ONGC has outlined a blueprint that will help it dominate the future energy landscape of the western offshore region

ONGC has consistently taken flak for its inability to raise production of oil and gas at a time of booming demand. Photo: ReutersPremium
ONGC has consistently taken flak for its inability to raise production of oil and gas at a time of booming demand. Photo: Reuters

Mumbai: Ahead of the entry of new energy hunters off the western coast and the start of production at its own Daman field, Oil and Natural Gas Corp. (ONGC) has outlined a blueprint that will help it dominate the future energy landscape of the western offshore region.

The plan will work at two levels, two ONGC executives said. First, the company, which has an existing network of offshore drilling rigs, pipelines and onshore units, will lease out part of these facilities to new energy firms.

Second, it will complete additional pipeline work and take over infrastructure at the dying Tapti field. This will help ONGC route gas from the upcoming Daman field through Tapti’s existing infrastructure, which would otherwise have been junked once the field fell into disuse. The plan will support natural gas production of 50 million metric standard cubic metres per day (mmscmd) by 2020, from 30 mmscmd currently, a 66% rise, making the western offshore fields its production hub, the executives said.

- [RAW DATA]
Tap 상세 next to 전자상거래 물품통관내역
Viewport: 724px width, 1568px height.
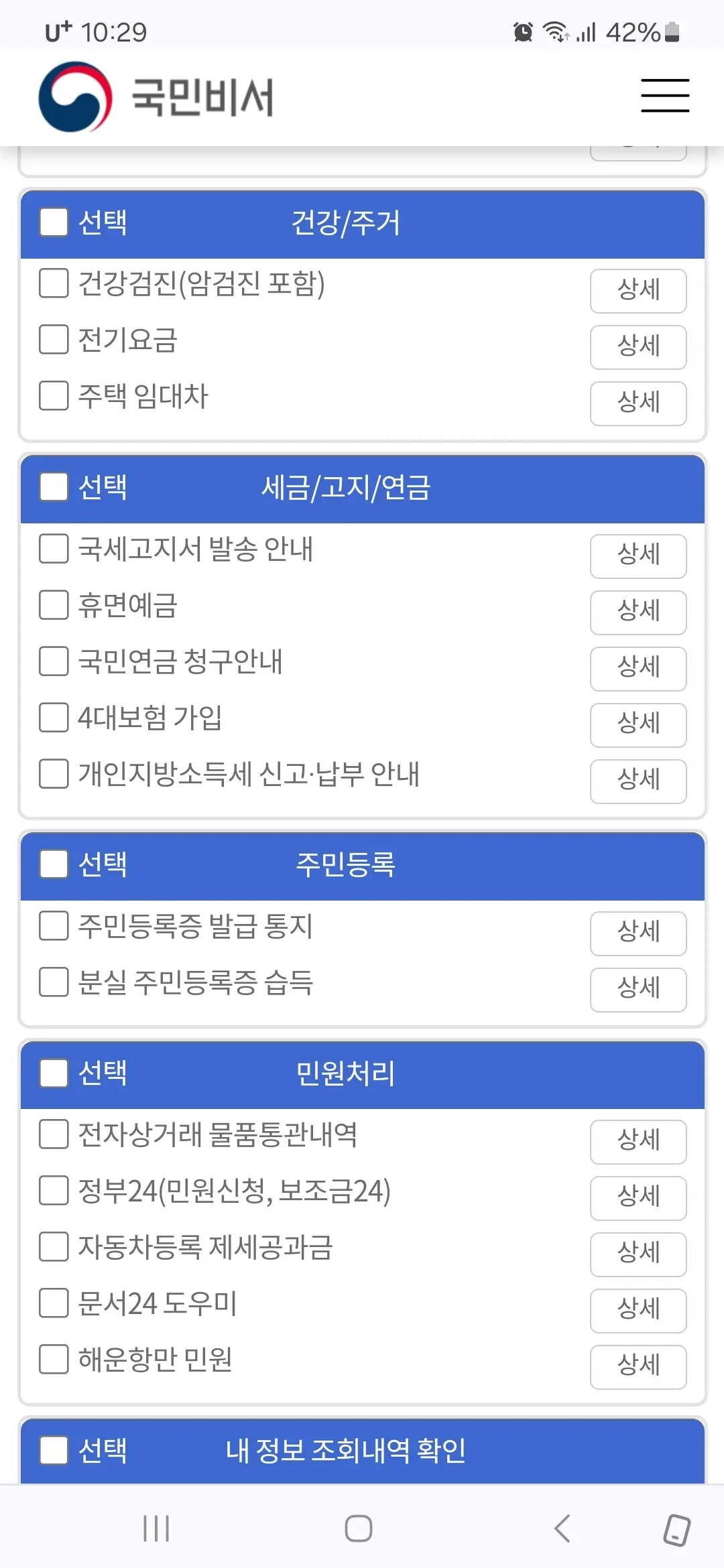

- [TASK TO COMPLETE] Decide whether each statement agrees with the article on ONGC's western offshore plan. Answer yes or no and quote the deciding words of the article. (a) ONGC intends to lease out part of its existing facilities to new energy firms. (b) Gas from the Daman field will be sent through newly built infrastructure instead of through the Tapti field. (c) The plan is meant to support natural gas production of 50 mmscmd by 2020.

- [TASK OUTPUT]
(a) Yes: "will lease out part of these facilities to new energy firms."
(b) No: "route gas from the upcoming Daman field through Tapti’s existing infrastructure"
(c) Yes: "natural gas production of 50 million metric standard cubic metres per day (mmscmd) by 2020"